Chi scrive ritiene che ribellarsi a questo governo, e ancor più alla lobotomizzazione diffusa (indipendentemente dalla cosiddetta Pandemia da Covid-19), sia legittimo e sacrosanto.
Tuttavia, credo che alcune riflessioni – senza la pretesa di offrire risposte preconfezionate ed infallibili – vadano fatte, soprattutto se la manifestazione di piazza – che può a seconda del contesto declinarsi in:
– uno strumento di pressione,
– una prova di forza, un tentativo di spallata al governo (solo però se assume una dimensione veramente popolare in termini di partecipazione, come quella della allora CdL in Piazza San Giovanni a Roma, nel 2006, per intenderci),
– una protesta rabbiosa (sfogo),
– un veicolo per trasmettere energie positive,
rischia di assumere i contorni dell’autoreferenzialità, della vetrina, senza peraltro proporre qualcosa di credibile, di concretamente sostenibile e alternativo sul piano della proposta politica e su quello organizzativo socioeconomico a ciò che si contesta; in questo caso ci troviamo davanti a qualcosa che degenera nell’aleatorio e nel vacuo, prestando il fianco ad una successiva fase, non improbabile, di rassegnazione e resa al fatalismo tra chi è mosso da buona fede e genuinità d’intenti.
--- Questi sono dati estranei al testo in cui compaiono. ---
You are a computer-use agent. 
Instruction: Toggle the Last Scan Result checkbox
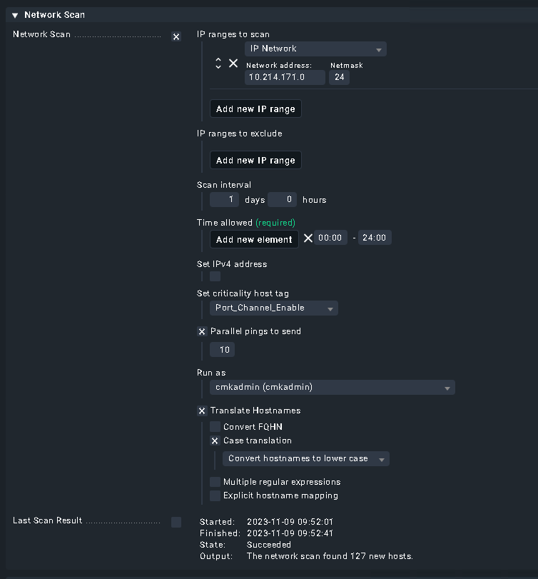coord(176,522)
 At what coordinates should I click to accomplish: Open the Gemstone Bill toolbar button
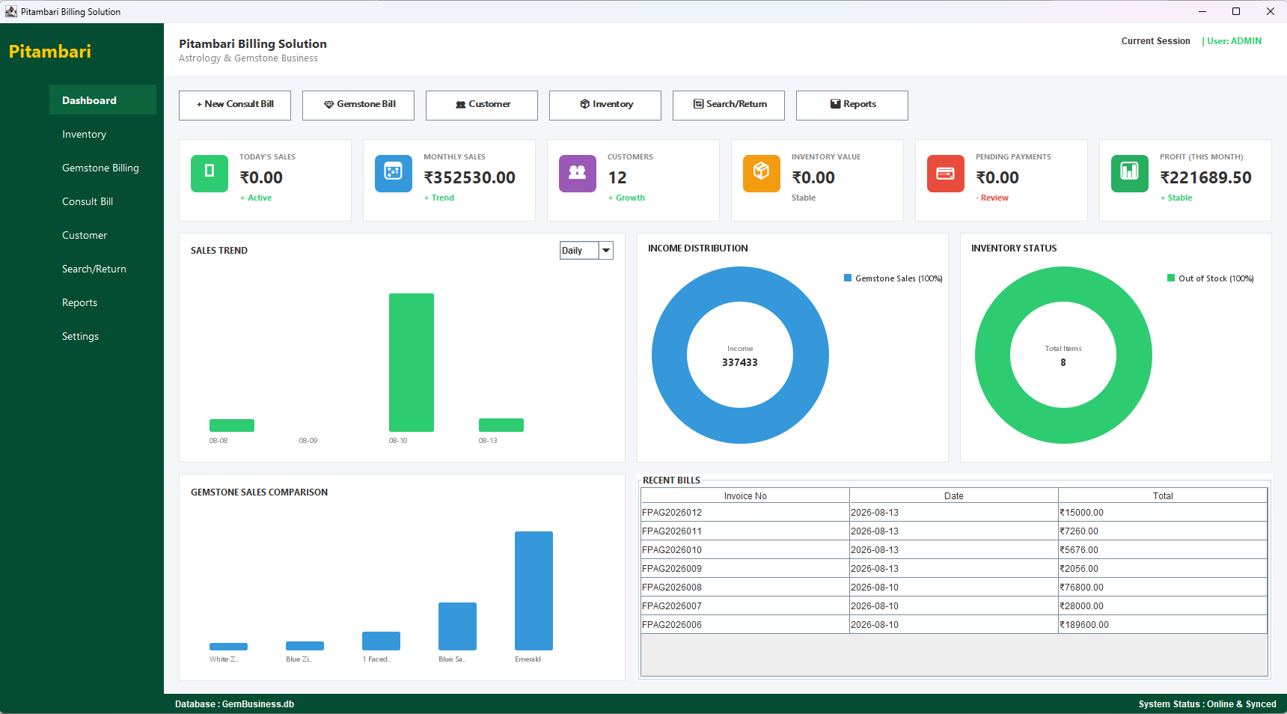(x=358, y=106)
Un certo tipo di manifestazione può quindi, al limite, essere accettabile anche se solo serve a dimostrare a se stessi e al mondo (quindi come singolo e/o come gruppo) di esistere, ma non certo sufficiente e non per forza positivo, e può trasformarsi a volte in un boomerang.
Fermo restando che la piazza conserva una sua forte valenza simbolica e comunicativa (anche se in parte svuotata dalle tecnologie), sono però saldamente convinto che in mancanza di alcunché di prospettico, di strategico, di senso politico e di conoscenza del nemico e dei meccanismi del potere (che ha abbondanti anticorpi per controllarti, neutralizzarti, digerirti, strumentalizzarti e indirizzarti anche inconsapevolmente), la manifestazione risulti uno strumento inefficace.
Chi punta a cavalcare la piazza con l’ottica limitata al solo momento elettorale, rende un pessimo servizio alla causa, così come chi prescinde dalla visione e dalla valutazione politica (non obbligatoriamente partitica).

Scriveva un grande soldato d’Europa: «(…) una rivoluzione non si fa a colpi di spacconate, e meno ancora a colpi di vacue ingiunzioni dal fracasso di latta. Qualsiasi rivoluzione che arricchisce è frutto d’una lunga preparazione intellettuale»…è un appello che non dovremmo mai ignorare.